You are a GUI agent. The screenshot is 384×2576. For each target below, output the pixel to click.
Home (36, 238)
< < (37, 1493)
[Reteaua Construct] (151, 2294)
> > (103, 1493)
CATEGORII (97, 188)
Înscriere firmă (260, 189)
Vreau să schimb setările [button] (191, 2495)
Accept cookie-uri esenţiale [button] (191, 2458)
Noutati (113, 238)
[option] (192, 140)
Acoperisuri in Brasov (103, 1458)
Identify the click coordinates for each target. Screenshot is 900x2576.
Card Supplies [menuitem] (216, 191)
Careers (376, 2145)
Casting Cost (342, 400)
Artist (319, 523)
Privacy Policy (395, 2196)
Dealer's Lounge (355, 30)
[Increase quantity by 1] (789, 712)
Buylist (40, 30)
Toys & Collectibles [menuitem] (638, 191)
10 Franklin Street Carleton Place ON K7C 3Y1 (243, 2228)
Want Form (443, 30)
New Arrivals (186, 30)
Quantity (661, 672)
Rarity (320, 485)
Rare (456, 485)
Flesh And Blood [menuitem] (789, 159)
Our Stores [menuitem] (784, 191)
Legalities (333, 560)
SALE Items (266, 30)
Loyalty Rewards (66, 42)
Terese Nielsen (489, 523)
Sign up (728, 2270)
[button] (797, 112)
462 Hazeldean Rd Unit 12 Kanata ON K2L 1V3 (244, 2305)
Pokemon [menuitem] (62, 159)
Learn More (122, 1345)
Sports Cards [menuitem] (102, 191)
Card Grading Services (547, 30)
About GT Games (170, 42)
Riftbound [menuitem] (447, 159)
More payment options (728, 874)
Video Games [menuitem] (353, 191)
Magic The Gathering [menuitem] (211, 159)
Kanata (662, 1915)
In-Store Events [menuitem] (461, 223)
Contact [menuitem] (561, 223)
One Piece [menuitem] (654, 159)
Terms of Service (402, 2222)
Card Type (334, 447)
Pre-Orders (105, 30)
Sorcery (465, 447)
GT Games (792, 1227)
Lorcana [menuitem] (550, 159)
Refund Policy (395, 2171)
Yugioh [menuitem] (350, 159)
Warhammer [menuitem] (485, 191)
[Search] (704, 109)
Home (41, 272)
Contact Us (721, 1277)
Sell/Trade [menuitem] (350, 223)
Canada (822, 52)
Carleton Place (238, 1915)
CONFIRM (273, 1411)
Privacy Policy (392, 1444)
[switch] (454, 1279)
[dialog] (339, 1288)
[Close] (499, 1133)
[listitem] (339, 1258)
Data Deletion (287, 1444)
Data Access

* [SET PROBLEM]
Rewrite the rows above as a JSON list of strings, with one string for each line and any blank lines omitted.

* [ANSWER IN FULL]
[
  "You are a GUI agent. The screenshot is 384×2576. For each target below, output the pixel to click.",
  "Home (36, 238)",
  "< < (37, 1493)",
  "[Reteaua Construct] (151, 2294)",
  "> > (103, 1493)",
  "CATEGORII (97, 188)",
  "Înscriere firmă (260, 189)",
  "Vreau să schimb setările [button] (191, 2495)",
  "Accept cookie-uri esenţiale [button] (191, 2458)",
  "Noutati (113, 238)",
  "[option] (192, 140)",
  "Acoperisuri in Brasov (103, 1458)",
  "Identify the click coordinates for each target. Screenshot is 900x2576.",
  "Card Supplies [menuitem] (216, 191)",
  "Careers (376, 2145)",
  "Casting Cost (342, 400)",
  "Artist (319, 523)",
  "Privacy Policy (395, 2196)",
  "Dealer's Lounge (355, 30)",
  "[Increase quantity by 1] (789, 712)",
  "Buylist (40, 30)",
  "Toys & Collectibles [menuitem] (638, 191)",
  "10 Franklin Street Carleton Place ON K7C 3Y1 (243, 2228)",
  "Want Form (443, 30)",
  "New Arrivals (186, 30)",
  "Quantity (661, 672)",
  "Rarity (320, 485)",
  "Rare (456, 485)",
  "Flesh And Blood [menuitem] (789, 159)",
  "Our Stores [menuitem] (784, 191)",
  "Legalities (333, 560)",
  "SALE Items (266, 30)",
  "Loyalty Rewards (66, 42)",
  "Terese Nielsen (489, 523)",
  "Sign up (728, 2270)",
  "[button] (797, 112)",
  "462 Hazeldean Rd Unit 12 Kanata ON K2L 1V3 (244, 2305)",
  "Pokemon [menuitem] (62, 159)",
  "Learn More (122, 1345)",
  "Sports Cards [menuitem] (102, 191)",
  "Card Grading Services (547, 30)",
  "About GT Games (170, 42)",
  "Riftbound [menuitem] (447, 159)",
  "More payment options (728, 874)",
  "Video Games [menuitem] (353, 191)",
  "Magic The Gathering [menuitem] (211, 159)",
  "Kanata (662, 1915)",
  "In-Store Events [menuitem] (461, 223)",
  "Contact [menuitem] (561, 223)",
  "One Piece [menuitem] (654, 159)",
  "Terms of Service (402, 2222)",
  "Card Type (334, 447)",
  "Pre-Orders (105, 30)",
  "Sorcery (465, 447)",
  "GT Games (792, 1227)",
  "Lorcana [menuitem] (550, 159)",
  "Refund Policy (395, 2171)",
  "Yugioh [menuitem] (350, 159)",
  "Warhammer [menuitem] (485, 191)",
  "[Search] (704, 109)",
  "Home (41, 272)",
  "Contact Us (721, 1277)",
  "Sell/Trade [menuitem] (350, 223)",
  "Canada (822, 52)",
  "Carleton Place (238, 1915)",
  "CONFIRM (273, 1411)",
  "Privacy Policy (392, 1444)",
  "[switch] (454, 1279)",
  "[dialog] (339, 1288)",
  "[Close] (499, 1133)",
  "[listitem] (339, 1258)",
  "Data Deletion (287, 1444)",
  "Data Access"
]